幼い子を相手にすることが多い環境で育ったという小林さん。子どもたちと触れ合うなかで楽しさと適性を感じ、保育士の道を選んだ。現在の保育園に務めて5年になるが、給料は手取りで16万円ほど。ボーナスを含めても、年収300万円には遠い。国税庁が発表した2015年の平均給与は男性で521万円なので、半分程度ということになる。

「必要な支払いを終えると、自由に使えるお金はわずかしか残りません。そこから貯金もしているので、趣味や遊びでお金を使うことはほとんどなく、本当に必要なものだけを見極めて購入するように心がけている毎日です」

小林さんには、知育関連商品を扱った自分の店を持つという夢がある。そのため、趣味や遊びを削ってでも貯金を続けているそうだ。

しかし2年前、昇格に伴って残業時間が増えたことで、実家からの通勤が難しくなり、勤め先の近くへ部屋を借りることに。質素な暮らしを徹底することでなんとか生活はできているが、貯金に回せる金額は激減。また、ひとり暮らしを始めるにあたって、細々と貯めてきた貯金の一部を切り崩さざるを得なくなり、夢の実現がまた一歩遠のいた。

「30代の早いうちに夢を叶えたいと切り詰めて頑張ってきましたが、ひとり暮らしを始めてからは給料のほとんどが生活に消えてしまい、思うように貯まっていません。それでも、僕は夢を選んだのでまだ気楽でいられます。結婚は、養っていく自信がなくて諦めました」

転園しようと思っても「せめて受け持っているクラスの子たちが卒園するまでは……」

低賃金ゆえ、結婚か夢かの二択となってしまった小林さん。なぜ、それでも保育士を続けるのか。

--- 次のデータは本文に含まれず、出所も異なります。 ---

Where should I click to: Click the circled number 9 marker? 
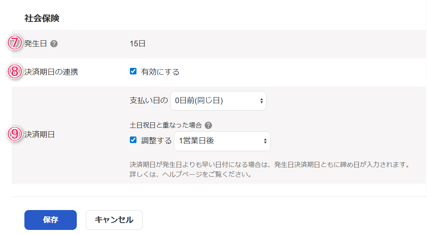[15, 134]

「やはりいちばんは、自分に向いている職業だということです。幸い働きやすい環境で、子どもたちの笑顔やよくしてくださる周りの方々に支えられていることも大きいと思います」

また、夢を実現させるという目標があることも、切り詰めた生活を我慢できる糧になっていると言う。そうはいっても、やはり手取り16万円は低すぎる。性別や年齢を差し引いても、腑に落ちない思いは抱えているという。

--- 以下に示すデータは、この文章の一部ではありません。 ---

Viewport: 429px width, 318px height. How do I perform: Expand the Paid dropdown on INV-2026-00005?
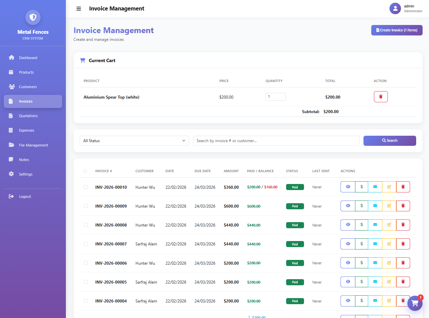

保育士の仕事は子どもと遊んでいるだけではありません。成長記録をはじめとした大量の書類、行事の準備、クラス運営、保護者対応など多岐に渡り、休憩もろくに取れない中で作業することも多々あります。また、ただ子どもと遊んでいるように見えるときでも、安全への配慮と、一人ひとりのコンディションや成長のようすを確認するなどしているんですよ。業務内容から考えても、もうちょっとあってもいいかなっていうのが本音ですね」

ただ、保育士の給料は園や自治体によってさまざまで、都市部の保育園に務める友人の話を聞いて格差を感じることもある。今よりも待遇のいい保育園への転園を考えたことも何度となくあったが、「0歳から見てきた子が卒園する姿を見たい」、「せめていま受け持っているクラスの子たちが卒園するまでは……」などの思いから、なかなか踏み切れなかったという。

最後に、効率よく貯金するために、異業種への転職を考えたことはないのか聞いてみた。すると、帰ってきた答えは、「男でこの歳になると、経歴やスキルの面で異業種への転職は難しいのが現実です。応募条件の時点でアウトですから」。

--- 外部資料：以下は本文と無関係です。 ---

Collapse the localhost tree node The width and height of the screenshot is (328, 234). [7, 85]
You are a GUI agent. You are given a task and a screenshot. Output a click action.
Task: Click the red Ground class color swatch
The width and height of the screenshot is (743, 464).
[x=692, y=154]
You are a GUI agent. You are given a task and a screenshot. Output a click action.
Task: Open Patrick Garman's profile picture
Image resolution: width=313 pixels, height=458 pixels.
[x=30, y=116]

それでも、「子どもの成長を感じられたり、昨日まで話せなかった子が言葉を発する瞬間に立ち会えたり、お金に換えられない感動ややりがいが得られるから続けられる」と小林さんは言うが、引き換えに手放したものは少なくない。子どもが大好きな保育士が、自身の子育てをあきらめざるを得ないというのが現状なのは、なんとも切ない。